The fog and the mist at dusk made of a neat optical illusion.
Guardian of the Crooked Lake Camp site.
Next morning was damp and grey, a little cool even and the bugs where biting, but still in the tolerable range. The portage at Crooked to Long lake is usually the place the bugs really swarm and hardly a black fly in sight until I wondered where they where and wham! As soon as I started to load the boat they made their attack!
So I quickly paddled towards the opening to the lake and paused to get a drink of water when over the ridge on the east side of the lake walked a momma bear and two cubs, and all looked healthy and well fed. It is pretty narrow and shallow at this end of Long Lake I was sitting on the bottom about 50m from them and really wish I had a camera… oh yeah the cell phone camera, but in my haste to get away from the bugs I through it in the end of the canoe out of my reach.

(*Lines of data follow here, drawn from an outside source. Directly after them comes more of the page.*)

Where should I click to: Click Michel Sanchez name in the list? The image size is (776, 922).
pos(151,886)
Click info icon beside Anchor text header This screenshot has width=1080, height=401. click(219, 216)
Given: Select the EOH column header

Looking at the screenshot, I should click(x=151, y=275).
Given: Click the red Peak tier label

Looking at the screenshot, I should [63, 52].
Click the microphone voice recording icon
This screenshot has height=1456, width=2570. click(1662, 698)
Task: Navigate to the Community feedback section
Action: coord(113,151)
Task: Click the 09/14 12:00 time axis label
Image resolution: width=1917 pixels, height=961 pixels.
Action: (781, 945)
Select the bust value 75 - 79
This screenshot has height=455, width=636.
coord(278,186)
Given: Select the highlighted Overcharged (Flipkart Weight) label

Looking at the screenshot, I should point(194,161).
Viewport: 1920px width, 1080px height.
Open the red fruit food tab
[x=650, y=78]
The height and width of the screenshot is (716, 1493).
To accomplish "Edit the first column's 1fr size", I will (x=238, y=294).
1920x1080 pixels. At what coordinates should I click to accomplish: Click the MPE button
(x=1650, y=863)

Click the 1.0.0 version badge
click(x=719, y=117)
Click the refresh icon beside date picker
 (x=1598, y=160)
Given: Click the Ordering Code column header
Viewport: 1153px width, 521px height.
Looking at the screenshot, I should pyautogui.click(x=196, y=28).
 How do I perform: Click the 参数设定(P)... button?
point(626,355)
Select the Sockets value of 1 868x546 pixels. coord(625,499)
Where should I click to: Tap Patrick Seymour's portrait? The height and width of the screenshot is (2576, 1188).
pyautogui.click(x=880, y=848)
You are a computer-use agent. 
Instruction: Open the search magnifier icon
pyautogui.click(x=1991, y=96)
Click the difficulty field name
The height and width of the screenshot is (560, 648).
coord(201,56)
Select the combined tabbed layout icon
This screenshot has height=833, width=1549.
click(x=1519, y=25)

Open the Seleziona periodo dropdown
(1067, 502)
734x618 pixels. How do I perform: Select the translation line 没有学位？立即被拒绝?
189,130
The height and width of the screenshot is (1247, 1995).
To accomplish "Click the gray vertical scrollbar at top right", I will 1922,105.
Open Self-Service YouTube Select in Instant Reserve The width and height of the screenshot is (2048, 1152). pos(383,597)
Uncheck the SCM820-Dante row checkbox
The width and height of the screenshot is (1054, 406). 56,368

The mother just sat on her backs watching me and then as I tried to reach for my phone she stood up on her hind legs, the one cub mimicked her and the other does as all little ones do, play with something on the rocks…then she turned and ran. It was fantastic to watch from about 50m away, happy with what I saw, sad for not having a camera shot of it.
The rest of the paddle was quiet, still didn’t see anyone all the way back to the truck, except for the 2 loons that stayed close for the paddle to the north shore. I took the long way back that way because the forecast had been for chance of thunderstorms, but nothing materialized.
All in all a good trip and great experience. I am getting better at going with the flow. Good to see more people interested in the area.
PS. Oh yeah, Littleredcanoe I did forget something……
My belt to hold up my knife and bear spray…….
But I was able to improvise with a cheap tie down strap, and it actually worked better than the belt.